A new documentary is exploring the hidden real lives of players of the virtual world online game Second Life, and finding some bizarre cases. What are we to make of an adult man who leads an online life in which his avatar is an 11-year-old girl? Filmmaker Jason Spingarn-Koff, who has a background in television science documentaries, either worked hard to track down the right subjects or got very lucky. Their stories are engrossing and, in one case, remarkable. The result is a calm and tender account of Second Life and its impact on three American families.

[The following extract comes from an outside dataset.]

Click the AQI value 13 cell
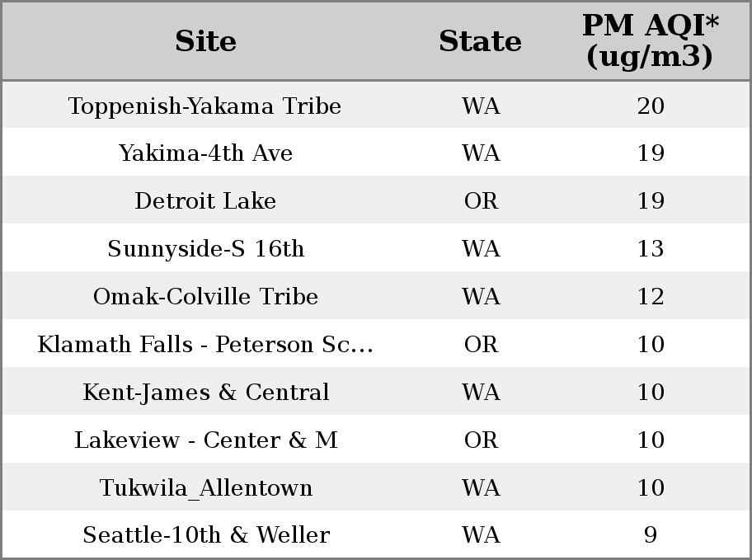The width and height of the screenshot is (752, 560). 651,249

Aside from the adult who plays at being a child, Spingarn-Koff follows a working-class Detroit woman who makes her living selling clothes and buildings in Second Life. She was earning a six-figure income until another Second Life resident began cloning her products, prompting one of the first lawsuits aimed at protecting “property” in a virtual world.
The film’s third strand is a portrait of a man and woman who meet in Second Life and eventually separate from their partners and move in together in the real world.
Second Life is genuinely strange, so it is easy to think that the extremophiles – such as the folks who take on animal avatars and seek out virtual sex with other virtual “furries” – define the place.
But Spingarn-Koff’s film succeeds because it ignores the oddness and focuses on the people behind the avatars, and what Second Life means to them. Somehow it makes Second Life seem both bizarre and rather ordinary.
As for why an adult man would want a school-aged girl for an alter-ego – I’m still not sure. But the man that actually created one? Well, he suddenly doesn’t seem quite so odd.